**Activity:**
Restate each entry shown beneath this instruction, keeping its wording intact.

[Stored data entries]
== == ==

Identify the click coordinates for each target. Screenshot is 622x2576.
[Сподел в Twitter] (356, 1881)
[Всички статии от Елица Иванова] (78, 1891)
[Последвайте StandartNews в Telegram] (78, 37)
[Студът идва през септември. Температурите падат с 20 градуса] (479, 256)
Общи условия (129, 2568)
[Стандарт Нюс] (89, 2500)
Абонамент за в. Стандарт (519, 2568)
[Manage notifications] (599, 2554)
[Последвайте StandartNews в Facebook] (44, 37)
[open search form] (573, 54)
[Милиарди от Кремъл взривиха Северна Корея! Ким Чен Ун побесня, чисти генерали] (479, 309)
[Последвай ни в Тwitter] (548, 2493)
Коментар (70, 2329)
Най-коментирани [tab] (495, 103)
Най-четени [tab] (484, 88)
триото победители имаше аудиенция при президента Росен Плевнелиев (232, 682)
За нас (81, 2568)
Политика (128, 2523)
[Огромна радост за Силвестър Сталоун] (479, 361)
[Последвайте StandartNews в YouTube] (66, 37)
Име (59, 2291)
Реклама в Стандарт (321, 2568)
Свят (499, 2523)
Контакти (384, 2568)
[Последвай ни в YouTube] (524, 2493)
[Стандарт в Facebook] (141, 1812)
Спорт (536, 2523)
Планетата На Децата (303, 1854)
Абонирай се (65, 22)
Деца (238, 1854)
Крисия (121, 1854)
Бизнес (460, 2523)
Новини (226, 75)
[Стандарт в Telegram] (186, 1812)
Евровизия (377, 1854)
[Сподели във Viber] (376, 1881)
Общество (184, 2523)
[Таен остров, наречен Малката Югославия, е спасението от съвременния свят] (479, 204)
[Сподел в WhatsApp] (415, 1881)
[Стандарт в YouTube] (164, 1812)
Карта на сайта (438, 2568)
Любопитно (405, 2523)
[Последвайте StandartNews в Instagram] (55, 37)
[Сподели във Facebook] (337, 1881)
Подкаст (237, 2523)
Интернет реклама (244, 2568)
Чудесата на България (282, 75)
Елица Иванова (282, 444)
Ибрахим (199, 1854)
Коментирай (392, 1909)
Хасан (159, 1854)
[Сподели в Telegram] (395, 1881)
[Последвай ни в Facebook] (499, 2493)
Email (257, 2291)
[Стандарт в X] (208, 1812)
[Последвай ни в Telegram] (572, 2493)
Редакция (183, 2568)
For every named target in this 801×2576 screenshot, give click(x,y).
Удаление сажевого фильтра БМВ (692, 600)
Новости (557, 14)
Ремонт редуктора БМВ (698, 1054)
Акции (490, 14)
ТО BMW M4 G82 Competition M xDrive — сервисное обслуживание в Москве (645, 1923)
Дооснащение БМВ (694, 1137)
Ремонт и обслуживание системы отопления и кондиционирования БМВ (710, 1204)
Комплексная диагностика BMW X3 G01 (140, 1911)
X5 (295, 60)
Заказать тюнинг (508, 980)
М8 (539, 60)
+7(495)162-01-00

== == ==

**Result of the task:**
Identify the click coordinates for each target. Screenshot is 622x2576.
[Сподел в Twitter] (356, 1881)
[Всички статии от Елица Иванова] (78, 1891)
[Последвайте StandartNews в Telegram] (78, 37)
[Студът идва през септември. Температурите падат с 20 градуса] (479, 256)
Общи условия (129, 2568)
[Стандарт Нюс] (89, 2500)
Абонамент за в. Стандарт (519, 2568)
[Manage notifications] (599, 2554)
[Последвайте StandartNews в Facebook] (44, 37)
[open search form] (573, 54)
[Милиарди от Кремъл взривиха Северна Корея! Ким Чен Ун побесня, чисти генерали] (479, 309)
[Последвай ни в Тwitter] (548, 2493)
Коментар (70, 2329)
Най-коментирани [tab] (495, 103)
Най-четени [tab] (484, 88)
триото победители имаше аудиенция при президента Росен Плевнелиев (232, 682)
За нас (81, 2568)
Политика (128, 2523)
[Огромна радост за Силвестър Сталоун] (479, 361)
[Последвайте StandartNews в YouTube] (66, 37)
Име (59, 2291)
Реклама в Стандарт (321, 2568)
Свят (499, 2523)
Контакти (384, 2568)
[Последвай ни в YouTube] (524, 2493)
[Стандарт в Facebook] (141, 1812)
Спорт (536, 2523)
Планетата На Децата (303, 1854)
Абонирай се (65, 22)
Деца (238, 1854)
Крисия (121, 1854)
Бизнес (460, 2523)
Новини (226, 75)
[Стандарт в Telegram] (186, 1812)
Евровизия (377, 1854)
[Сподели във Viber] (376, 1881)
Общество (184, 2523)
[Таен остров, наречен Малката Югославия, е спасението от съвременния свят] (479, 204)
[Сподел в WhatsApp] (415, 1881)
[Стандарт в YouTube] (164, 1812)
Карта на сайта (438, 2568)
Любопитно (405, 2523)
[Последвайте StandartNews в Instagram] (55, 37)
[Сподели във Facebook] (337, 1881)
Подкаст (237, 2523)
Интернет реклама (244, 2568)
Чудесата на България (282, 75)
Елица Иванова (282, 444)
Ибрахим (199, 1854)
Коментирай (392, 1909)
Хасан (159, 1854)
[Сподели в Telegram] (395, 1881)
[Последвай ни в Facebook] (499, 2493)
Email (257, 2291)
[Стандарт в X] (208, 1812)
[Последвай ни в Telegram] (572, 2493)
Редакция (183, 2568)
For every named target in this 801×2576 screenshot, give click(x,y).
Удаление сажевого фильтра БМВ (692, 600)
Новости (557, 14)
Ремонт редуктора БМВ (698, 1054)
Акции (490, 14)
ТО BMW M4 G82 Competition M xDrive — сервисное обслуживание в Москве (645, 1923)
Дооснащение БМВ (694, 1137)
Ремонт и обслуживание системы отопления и кондиционирования БМВ (710, 1204)
Комплексная диагностика BMW X3 G01 (140, 1911)
X5 (295, 60)
Заказать тюнинг (508, 980)
М8 (539, 60)
+7(495)162-01-00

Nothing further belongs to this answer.